View all 11 project logs

  • 1
    Step 1

    Loading the Hook Code

    In order to use Joy232 it is necessary to load it on the MSX by either of the methods presented below.

    Method 1:

    Copy the file "joy232.bin" to a floppy disk (or an equivalent option like the SD Mapper interface.

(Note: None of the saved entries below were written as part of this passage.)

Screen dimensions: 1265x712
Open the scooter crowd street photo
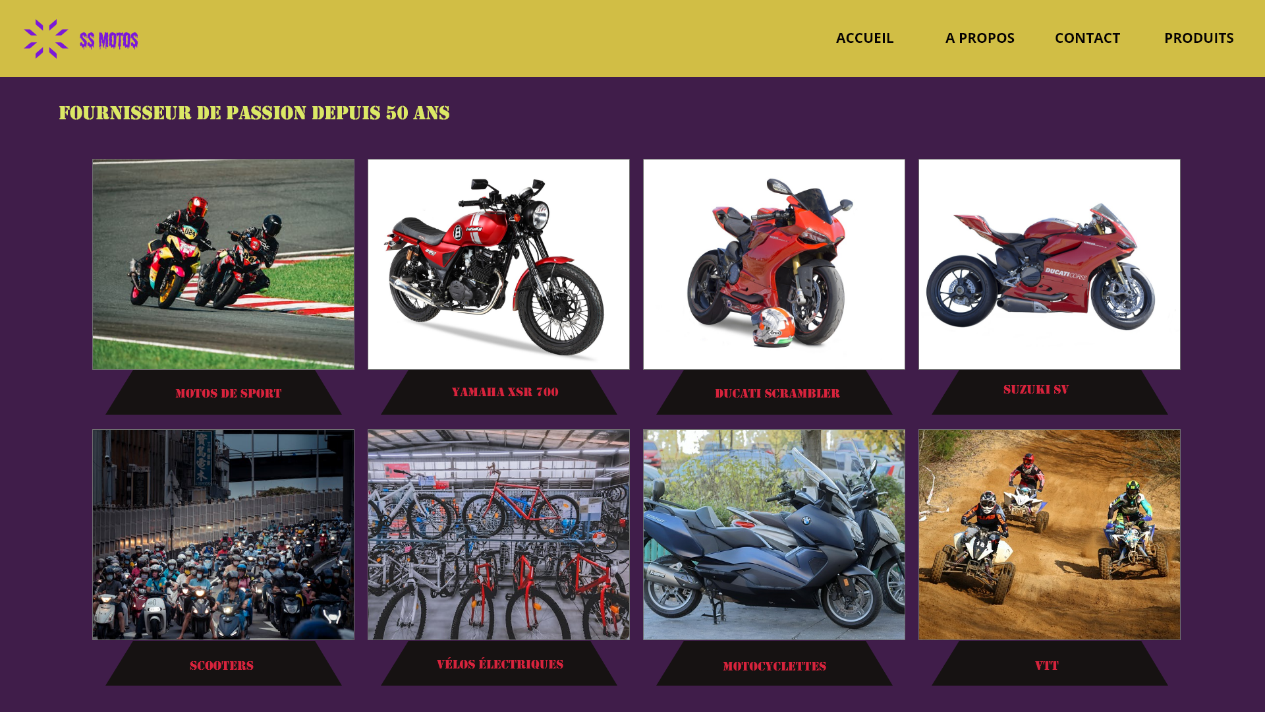pos(223,535)
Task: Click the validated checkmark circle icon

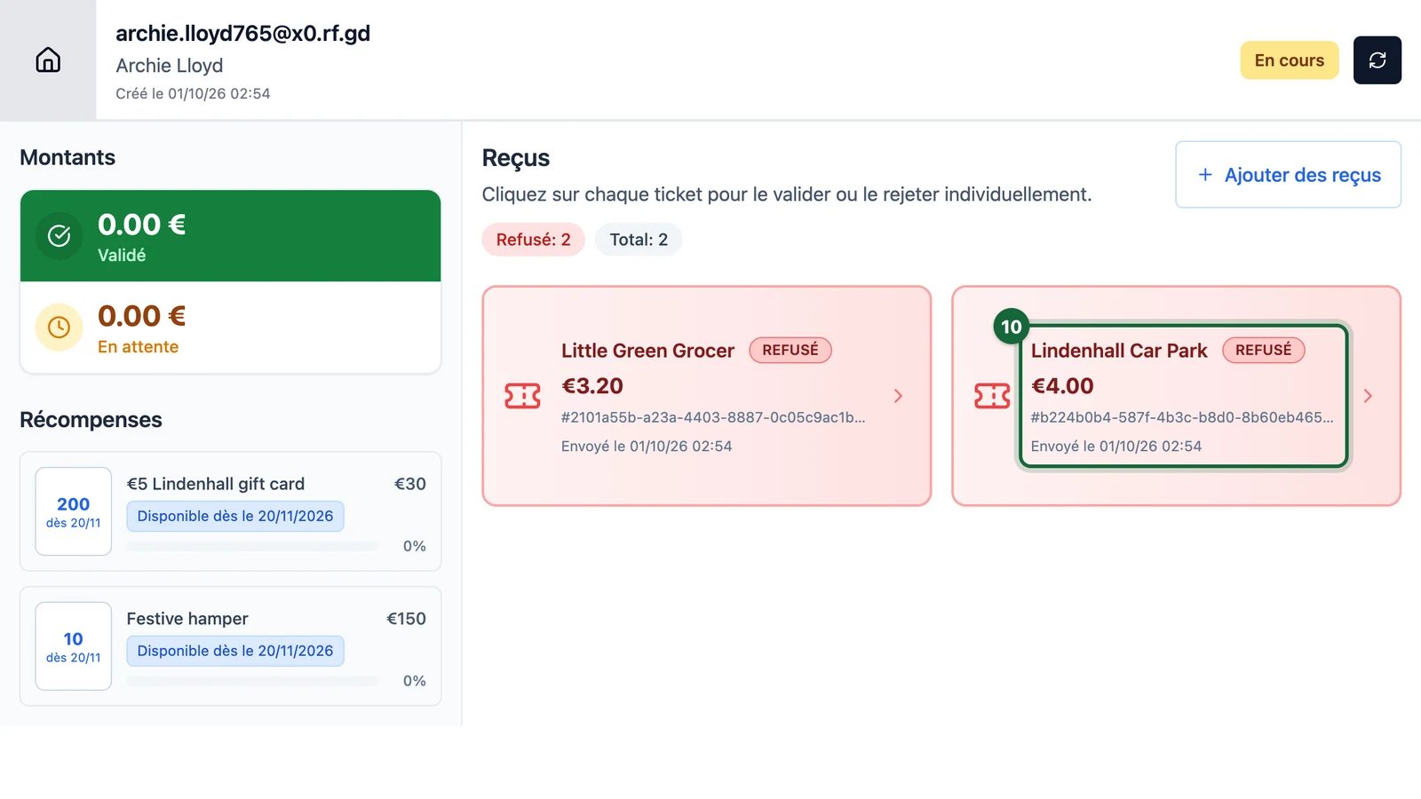Action: [59, 235]
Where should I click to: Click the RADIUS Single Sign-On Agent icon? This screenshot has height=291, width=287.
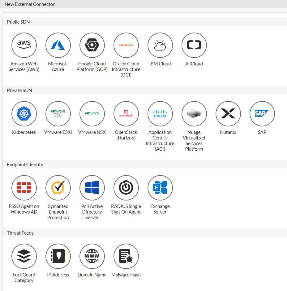[126, 188]
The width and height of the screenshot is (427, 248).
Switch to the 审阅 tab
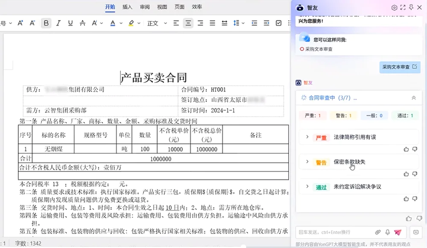[x=145, y=7]
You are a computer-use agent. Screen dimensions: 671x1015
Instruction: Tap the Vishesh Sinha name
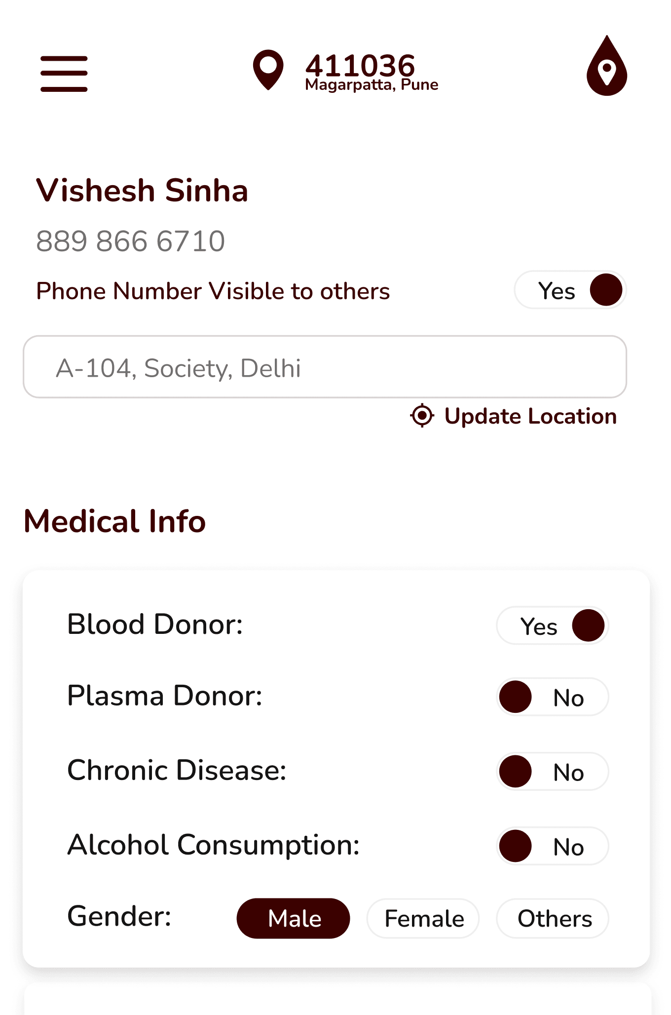pos(142,191)
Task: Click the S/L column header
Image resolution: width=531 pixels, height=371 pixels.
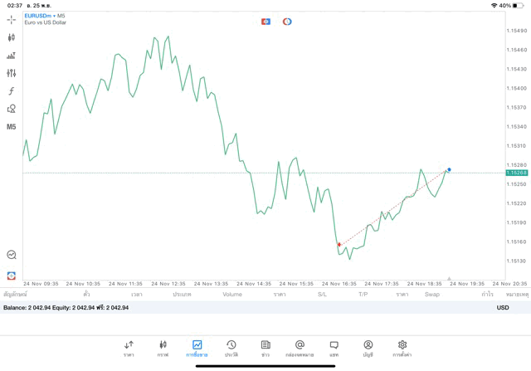Action: [x=322, y=295]
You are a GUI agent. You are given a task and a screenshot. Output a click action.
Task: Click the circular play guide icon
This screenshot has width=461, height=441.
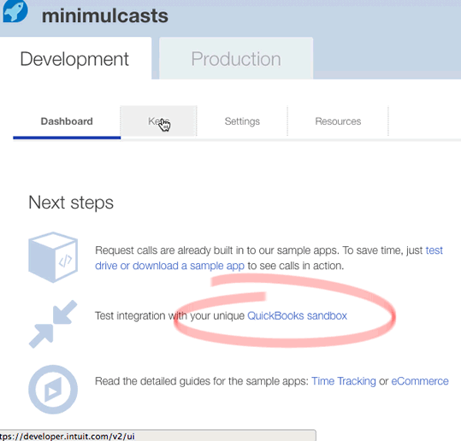click(53, 389)
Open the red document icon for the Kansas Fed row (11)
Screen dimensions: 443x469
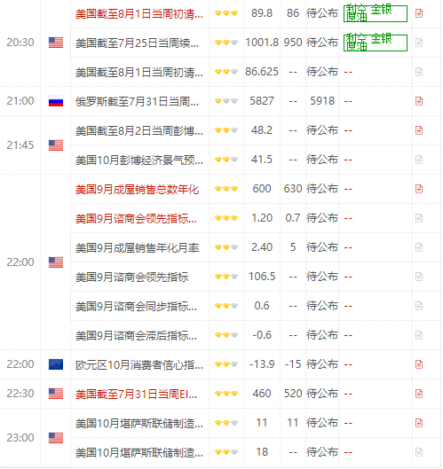(419, 423)
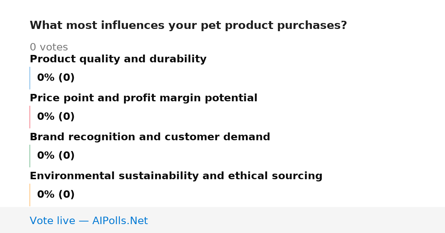
Task: Click the green bar for brand recognition
Action: (30, 156)
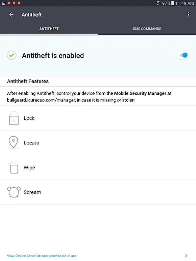Tap the green enabled checkmark icon
Viewport: 196px width, 261px height.
pyautogui.click(x=12, y=55)
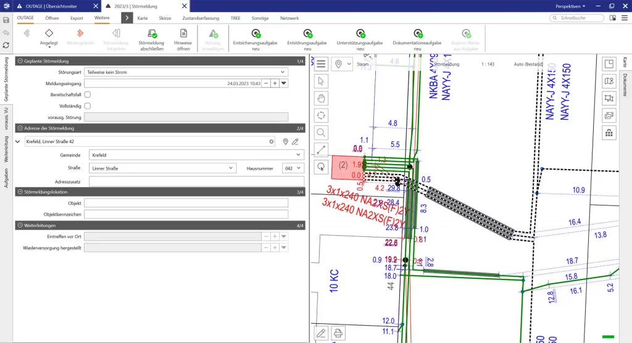632x343 pixels.
Task: Click the Störmeldung abschließen icon
Action: point(151,34)
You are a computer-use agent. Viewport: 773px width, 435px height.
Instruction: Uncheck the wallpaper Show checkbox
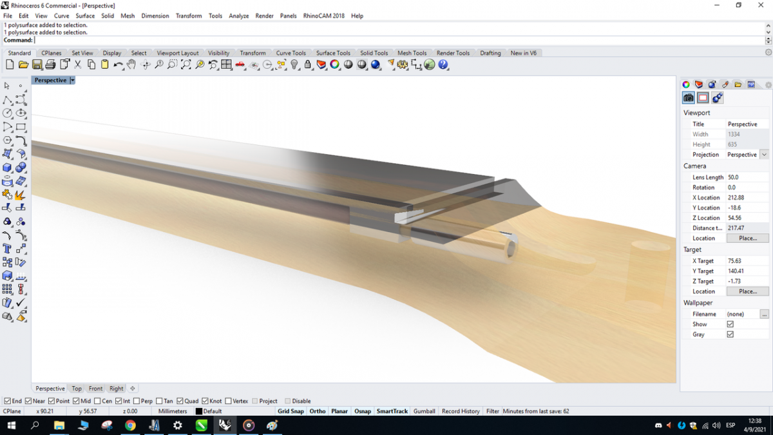pos(730,324)
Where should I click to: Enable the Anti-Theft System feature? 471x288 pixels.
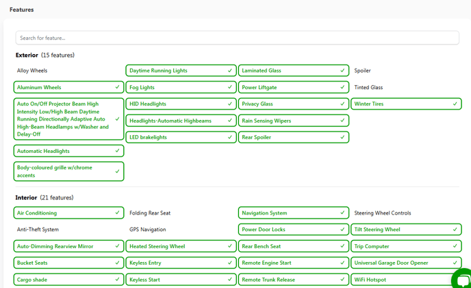point(68,229)
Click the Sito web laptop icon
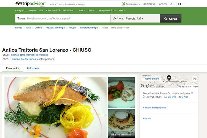This screenshot has height=138, width=207. tap(165, 97)
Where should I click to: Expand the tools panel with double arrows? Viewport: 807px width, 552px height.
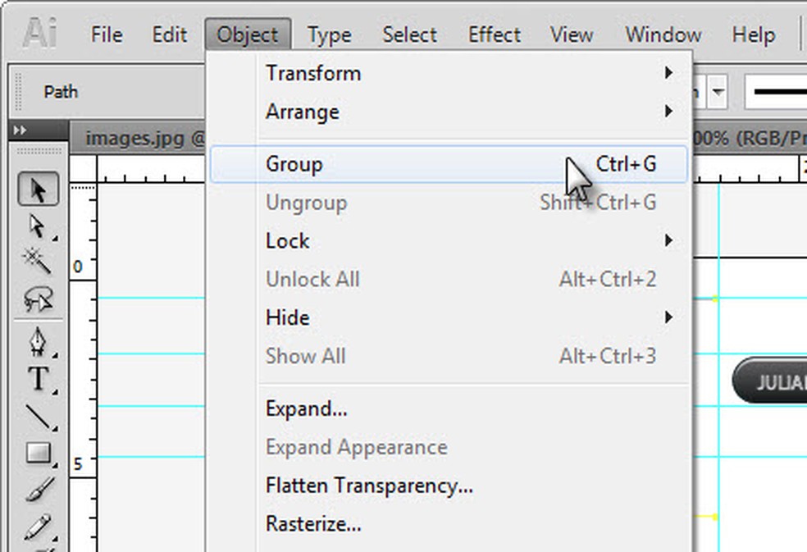(20, 130)
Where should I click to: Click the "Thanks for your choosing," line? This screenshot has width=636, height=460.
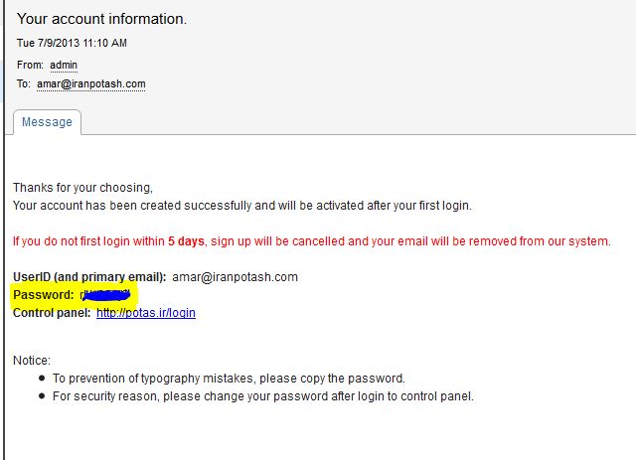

    load and execute the program by typing

    bload "joy232.bin",r

    It will install the hook code.

    Method 2:

    Type the following program:

    10 REM
    20 REM Joy232 hook code
    30 REM danjovic 2016
    40 REM
    50 EI=&HFAF5:SIZE=44
    60 FOR A = EI TO EI+SIZE
    70 READ B$: POKE A,VAL("&H"+B$)
    80 NEXT A
    90 REM
    100 POKE &HFFB8,&HFA
    110 POKE &HFFB7,&HF5
    120 POKE &HFFB6,&HC3
    130 REM
    140 DATA F3,F5,C5,E5,6F,3E,0F,D3
    150 DATA A0,26,FF,A7,CB,15,CB,14
    160 DATA 06,0B,DB,A2,CB,87,CB,1C
    170 DATA CB,1D,CE,00,D3,A1,0E,11
    180 DATA 0D,20,FD,10,ED,E1,C1,F1
    190 DATA A7,FB,33,33,C9

    Execute the program to install the hook code.


    If you typed the code it is recommended to save it for future usage. It can be done by either:

    a) Saving the code to a floppy drive by typing

    save "joy232.bas"

    b) saving to cassete by typing

    csave "joy232.bas"

  • 2
    Step 2

    Testing the hook code:

    First connect the USB to Serial interface to the PC and do the wiring to the DB-9 connector as follows:

    • Pin 9 from DB-9 to the GND of serial dongle
    • Pin 6 from DB-9 to the serial input line. The serial Dongle I am using name this pin as TXD

    Some serial dongls might have different pinouts and naming for the pins. The one I am using was wired as below:

    Then connect the DB-9 female to MSX joystick port 1.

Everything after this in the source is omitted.